ABOUT THIS EXERCISE: Copy each line below as it stands, but skip any picture it contains.

RECORDS FOR THE TASK:
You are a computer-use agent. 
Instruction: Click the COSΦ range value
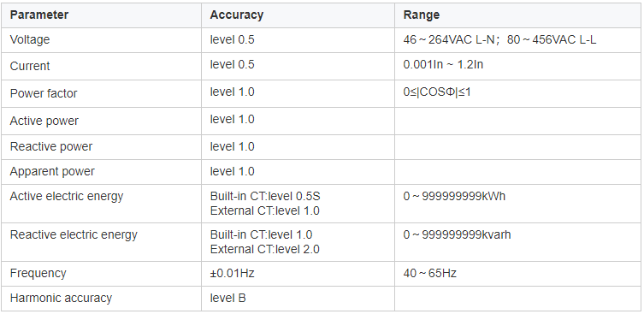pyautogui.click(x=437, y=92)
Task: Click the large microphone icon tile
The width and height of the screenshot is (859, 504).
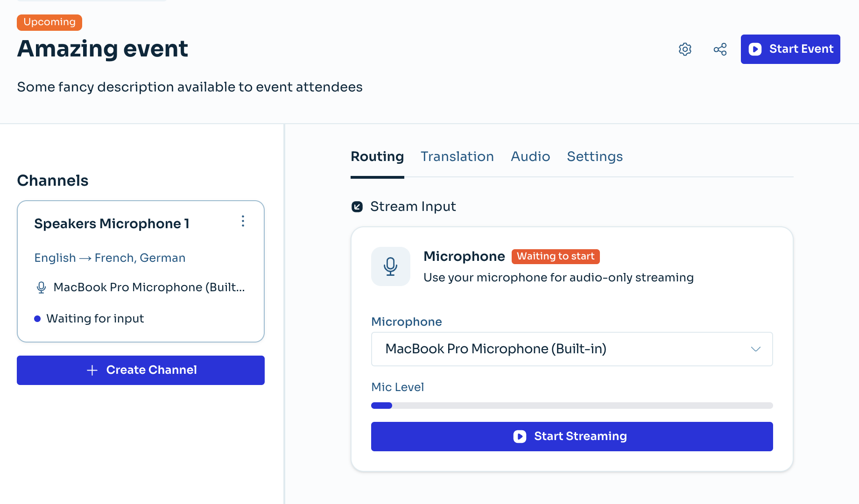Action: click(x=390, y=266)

EXERCISE RESPONSE:
You are a computer-use agent. 
Instruction: Click the COSΦ range value
pyautogui.click(x=437, y=92)
Task: Click the large microphone icon tile
The width and height of the screenshot is (859, 504).
Action: click(x=390, y=266)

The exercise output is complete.